The choice of method or technique will be influenced by the characteristics of the product, the availability of data, and the unique needs of the company. Each type has advantages and disadvantages.

2. Casual approach

Causal forecasting is a strategy that attempts to forecast future events in the marketplace based on the range of variables likely to influence the future movement within that market. This type of prediction tries to determine what impact those anticipated variables will have on consumer demand.

A causal model is the most sophisticated kind of forecasting tool. It expresses the relevant causal relationships mathematically, including pipeline considerations (i.e., inventories) and market survey information. It may also directly incorporate the results of a time series analysis. Causal factors are key drivers/variables influencing demand. These variables include marketing initiatives, weather conditions, macroeconomics, channel inventory and more.

Casual methods for demand forecasting

There are several casual methods that can be used to forecast demand, including:

•    Econometric models
•    Regression models
•    Diffusion index method
•    Life-cycle analysis

Overall, the choice of causal method will depend on the nature of the product, the availability of data and the specific needs of the business.  
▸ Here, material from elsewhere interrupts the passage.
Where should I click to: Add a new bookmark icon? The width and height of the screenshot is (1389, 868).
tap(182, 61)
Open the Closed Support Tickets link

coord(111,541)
Achieve forecasting accuracy today with machine learning

The growing need for customer behavior analysis and more accurate demand forecasting is driven by globalization, increasing market competition and the surge in supply chain digitization practices.

While it’s not a crystal ball, demand forecasting with the support of machine learning gives global supply chain leaders the accuracy they need.

When deciding on a demand prediction method to provide more accurate demand forecasting, it’s important to select an option in line with the data available from the business.

By implementing machine learning-based demand forecasting, businesses can significantly reduce forecasting errors. Companies that use artificial intelligence/machine learning-powered demand forecasting can reduce forecasting errors because it’s faster, more accurate and granular than other forecasting methods.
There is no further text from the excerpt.